◆ **Directions for this task**: From the line that contains "This screenshot has width=2146, height=1048." to the final line below, both included, print each line exactly and skip the pictures.

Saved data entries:
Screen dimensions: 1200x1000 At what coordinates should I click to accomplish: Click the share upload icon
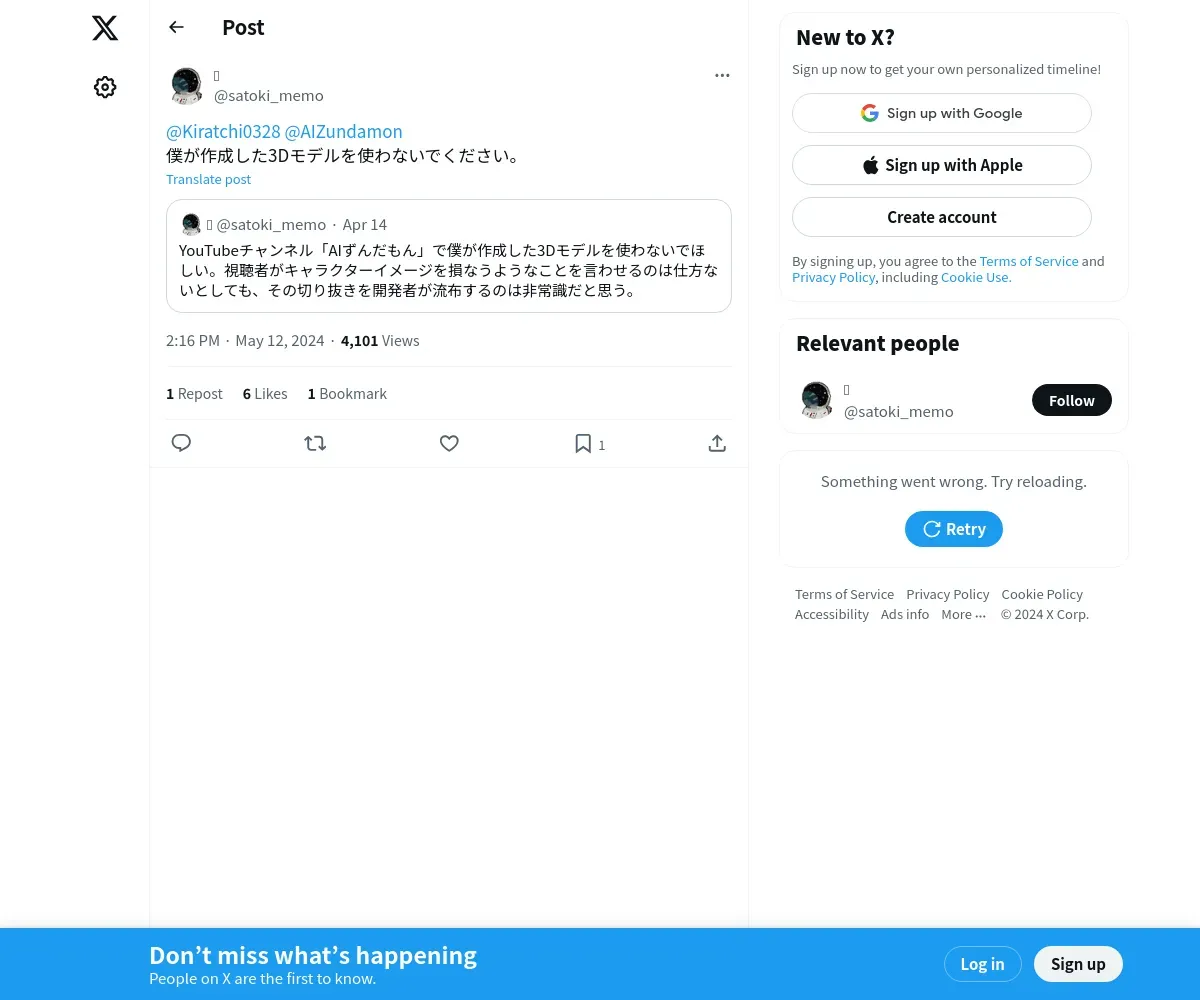[717, 443]
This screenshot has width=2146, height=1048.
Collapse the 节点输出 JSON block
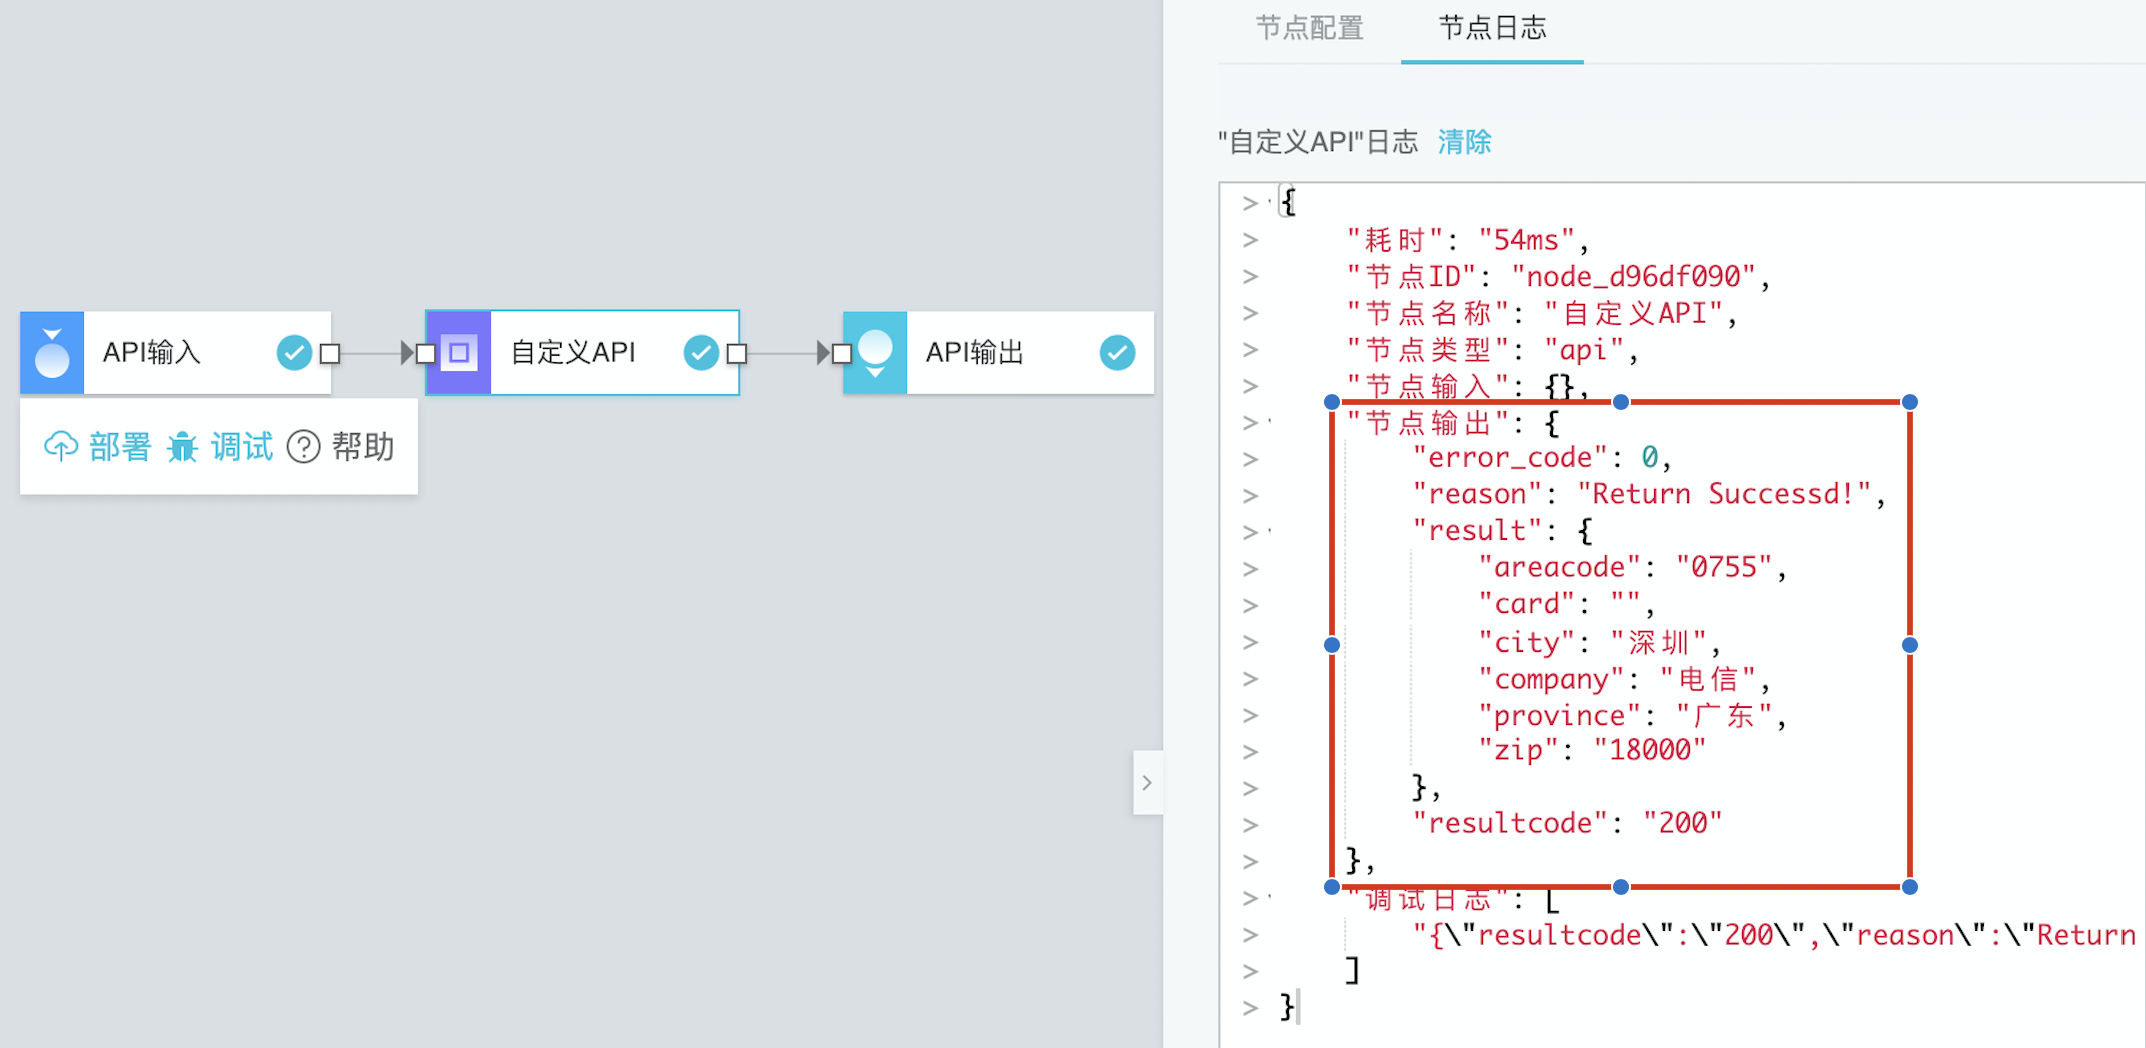1270,423
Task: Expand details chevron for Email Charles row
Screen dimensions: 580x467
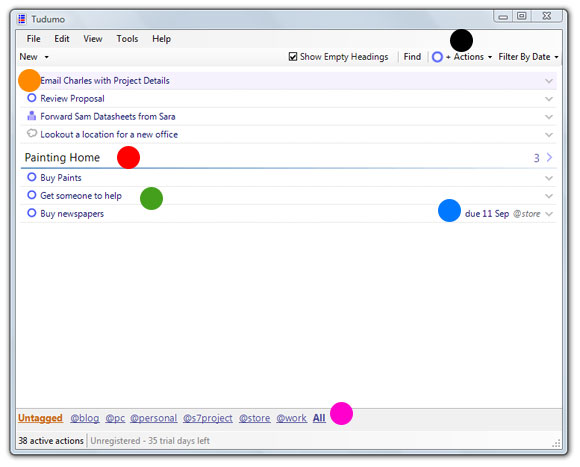Action: [x=549, y=81]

◆ **Expected output**:
This screenshot has width=2146, height=1048.
Collapse the 节点输出 JSON block
1270,423
Task: Expand details chevron for Email Charles row
Screen dimensions: 580x467
Action: [x=549, y=81]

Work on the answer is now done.